|
Jul 01, 2025
|
|
|
|
MUS 308 - Music as Material Culture Questions of materiality are surprisingly absent in scholarly accounts of music, which tend to emphasize ideologies of ephemerality and performance, on the one hand, and the transcendent monumentality of “the work,” on the other. Nevertheless, modern musical culture is saturated with things: sheet music, sound recordings, audiovisual materials, digital file formats, and the articulating equipment they require, to name only a few objects of everyday musical consumption and engagement. How can we account for what Jane Bennett (2010) calls the “vibrant” materiality of these musical objects? How do the different materialities of music relate to one another across affective networks of style, genre, and media production? How do musical materials become subjects of knowledge regarding the past? How is that knowledge mobilized in the practice of collecting and managing historic material culture? How might ongoing practices of remediation challenge our assumptions regarding the stabilities of material forms?
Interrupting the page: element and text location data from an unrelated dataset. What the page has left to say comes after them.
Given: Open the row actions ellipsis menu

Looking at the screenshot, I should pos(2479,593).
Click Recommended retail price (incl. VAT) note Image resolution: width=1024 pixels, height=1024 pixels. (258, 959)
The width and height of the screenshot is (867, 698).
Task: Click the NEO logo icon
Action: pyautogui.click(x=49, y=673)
Employing a variety of methodological perspectives and drawing upon a wide array of listening examples, this course will introduce students to debates regarding music as material culture and question the ontological presuppositions of contemporary music scholarship.
Unit(s): 1 Group Distribution Requirement(s): Distribution Group I Prerequisite(s): Sophomore standing Instructional Method: Conference Grading Mode: Letter grading (A-F) Group Distribution Learning Outcome(s):
- Understand how arguments can be made, visions presented, or feelings or ideas conveyed through language or other modes of expression (symbols, movement, images, sounds, etc.).
- Analyze and interpret texts, whether literary or philosophical, in English or a foreign language, or works of the visual or performing arts.
- Evaluate arguments made in or about texts (whether literary or philosophical, in English or a foreign language, or works of the visual or performing arts).